Editorial

Pour que le Grand Théâtre vive

Le patient n’est pas encore aux soins intensifs. Mais si une intervention n’est pas programmée et bien organisée, il risque d’entrer rapidement dans une phase critique. Sans augmentation de financement, le Grand Théâtre de Genève dépérira. C’est le constat de l’étude que le bureau munichois Actori vient de rendre. Le rapport n’est pas révolutionnaire. Mais il a le mérite de fixer des bases de réflexion qui sont, pour la première fois de l’histoire de l’Opéra, étudiées en commun par tous les interlocuteurs concernés.

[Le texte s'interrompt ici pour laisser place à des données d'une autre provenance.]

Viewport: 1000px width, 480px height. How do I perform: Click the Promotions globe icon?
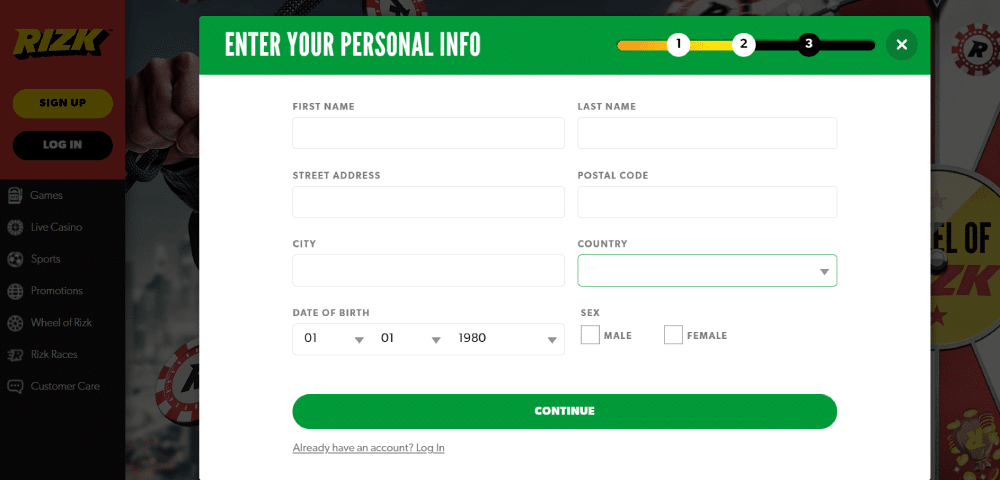(15, 291)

L’étude s’appuie judicieusement sur la nouvelle convention qui lie l’Opéra et l’Orchestre de la Suisse romande. La tension était déjà retombée un peu. Fini le temps des bisbilles après dix-sept ans de bouderies. Chacun aura son mot à dire dans le choix des directeurs artistiques respectifs ou l’organisation des services. Le chef de l’orchestre devra dorénavant diriger, contractuellement, au moins deux opéras par saison. Retour à la normale. Un autre grand soulagement a apaisé la courbe de la tension: l’entrée du canton dans le subventionnement du Grand Théâtre en 2015, à hauteur de 2 millions sur le moyen terme. De quoi redonner des couleurs à une institution qui se place, malgré les dimensions plutôt modestes de Genève, dans la grande course internationale lyrique. Sur le plan des mesures, rien d’exceptionnel non plus. L’adaptation des prix, le renforcement des partenariats, l’élargissement des publics, la fidélisation des privés ou l’ouverture aux autres institutions locales et régionales font partie des stratégies naturelles de toute scène culturelle. L’étude met simplement, noir sur blanc et chiffres à l’appui, l’accent sur ce que les directions et administrations municipales successives serinent depuis des décennies: pour continuer à porter loin le rayonnement culturel de Genève, son Opéra doit disposer de moyens à la hauteur des ambitions de la cité. A travers des collaborations et des mesures raisonnées.